The other critical aspect of the NRC vision is its integration of assay results with toxicokinetics and human exposure modeling to constitute a risk-based, rather than hazard-based, evaluation system. This risk context is ultimately what is needed to manage chemicals safely, but without denying the public access to the benefits of these chemicals. The risk-based NRC paradigm, which calls for stronger links between exposure modeling, kinetic modeling and signaling pathway data, represents a platform to foster continual improvements in risk assessment. As the technology to estimate human exposures and internal dosimetry improves, so will the accuracy and relevance of human risk assessments. This, in turn, should enhance public confidence in our safety evaluation system.

Interim approaches. As an interim step along this journey, alternative models such as zebrafish and C. elegans seem to be a logical place to start building bridges between mammalian test species and in vitro models, such as human embryonic stem cells. These intact organisms capture the complexity and inherent interactions involved in embryogenesis, and their rapid rates of development facilitate coverage of a wide swath of ontogeny. As favored models in basic developmental biology, they come “fully loaded” with a rich understanding of developmental regulation on the cellular and molecular level. In fact, this depth of understanding is in stark contrast with that of rabbit or rat embryogenesis, which can be thought of as proverbial black boxes.

Another immediate step we can take down this new pathway is to add toxicokinetic measures to our existing studies. This has been done for many years in the pharmaceutical industry, and is something that should be increasingly incorporated into the testing of industrial and agricultural compounds. While toxicokinetics in whole animals is not a replacement alternative, it is a refinement that increases the amount and quality of data from a given set of animals and can reduce some of the uncertainty in extrapolations between animal data and human exposures.

The Way Forward. Taking all of this into consideration, which path should we choose as the way forward? Clearly the current system is the most reliable means we have of evaluating developmental toxicity potential, but its long-term sustainability is doubtful. The pathways approach as conceptualized in the NRC vision holds promise for modernizing and revitalizing developmental toxicology, enhancing risk-based decision making, reducing animal use and restoring public confidence. The shift to a pathways-based test system will require an enormous amount of research, but as outlined above, there are interim steps along the way that can move us in the right direction. Integrative research which firmly links the entire product safety assessment chain from human exposure modeling, to internal dose metrics and effects in test models is certain to yield myriad benefits.
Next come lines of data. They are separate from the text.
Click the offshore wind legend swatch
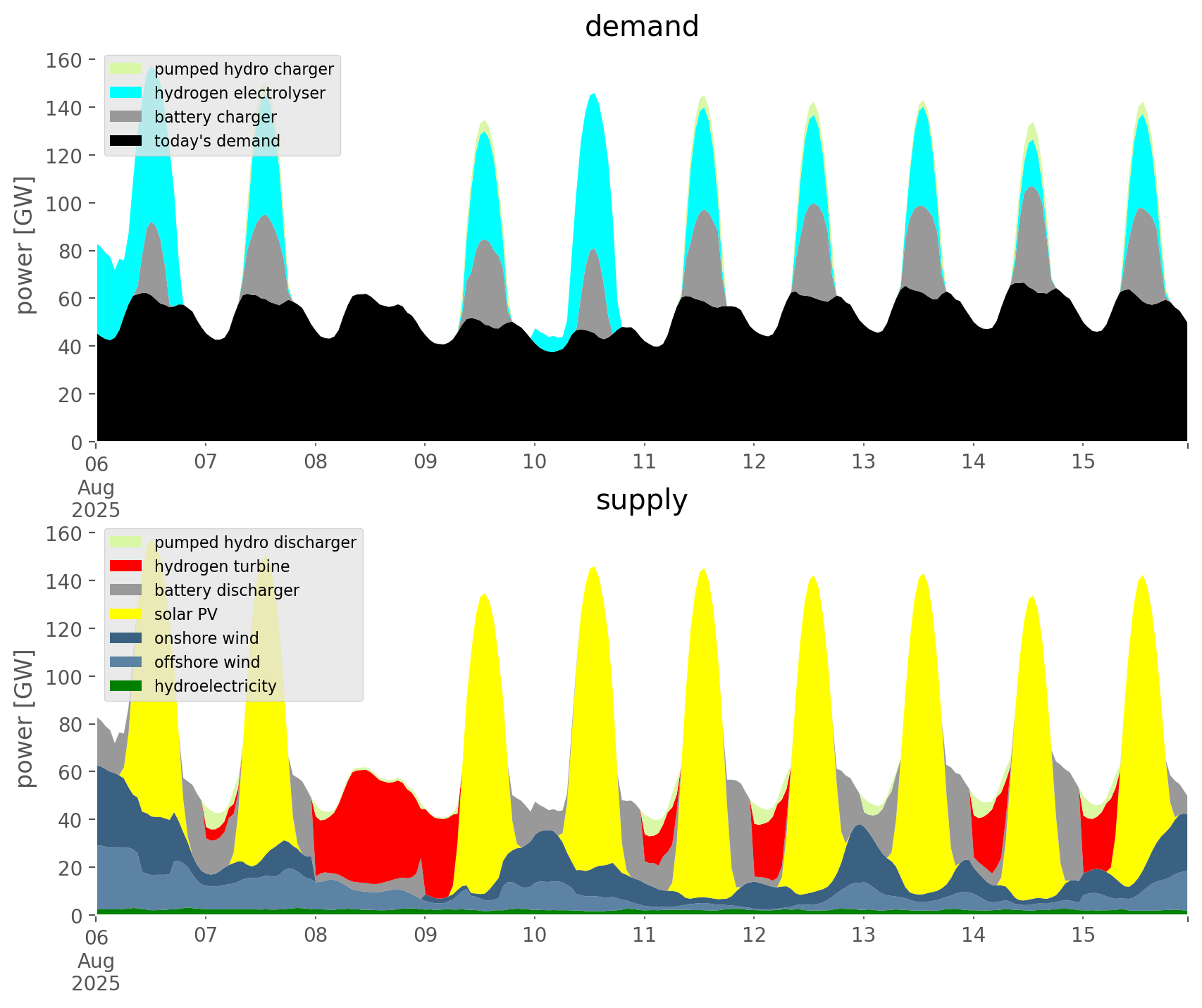The height and width of the screenshot is (1008, 1202). [x=126, y=662]
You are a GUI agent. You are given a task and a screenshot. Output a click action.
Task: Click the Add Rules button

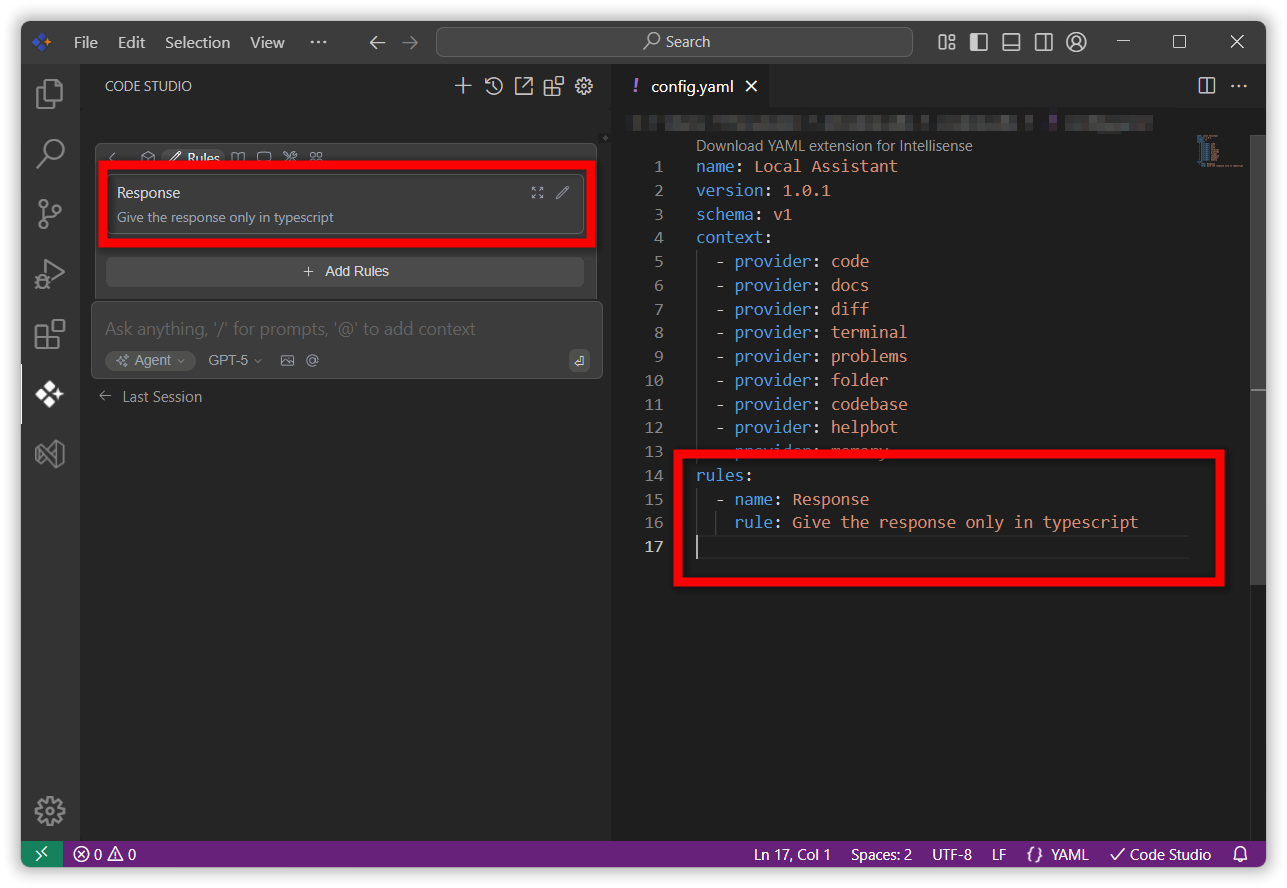pyautogui.click(x=345, y=272)
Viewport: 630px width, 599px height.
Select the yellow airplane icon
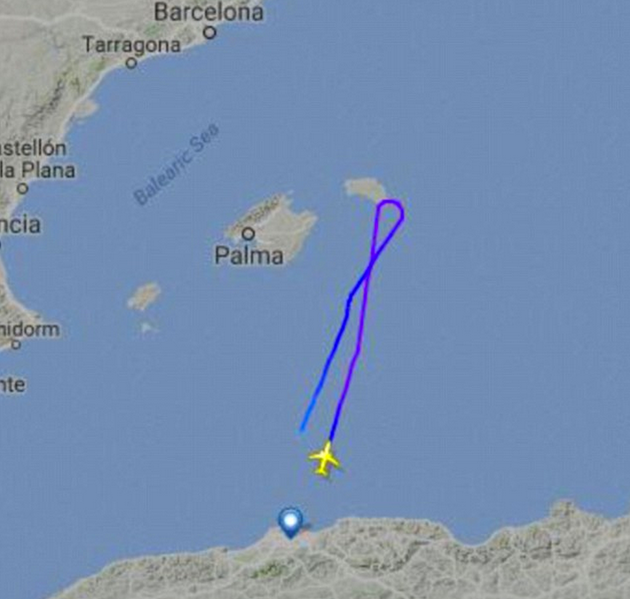tap(324, 459)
The shift to a new paradigm needs to be implemented carefully and supported by robust validation data as there are serious consequences for a system that generates an excess of false negatives or false positives. Broad stakeholder engagement also will be a requirement for the ultimate success of a new system. While there is always uncertainty in charting a new course, this new path needs to be vigorously pursued if developmental toxicity testing is to remain scientifically credible and able to meet the societal demands of the future.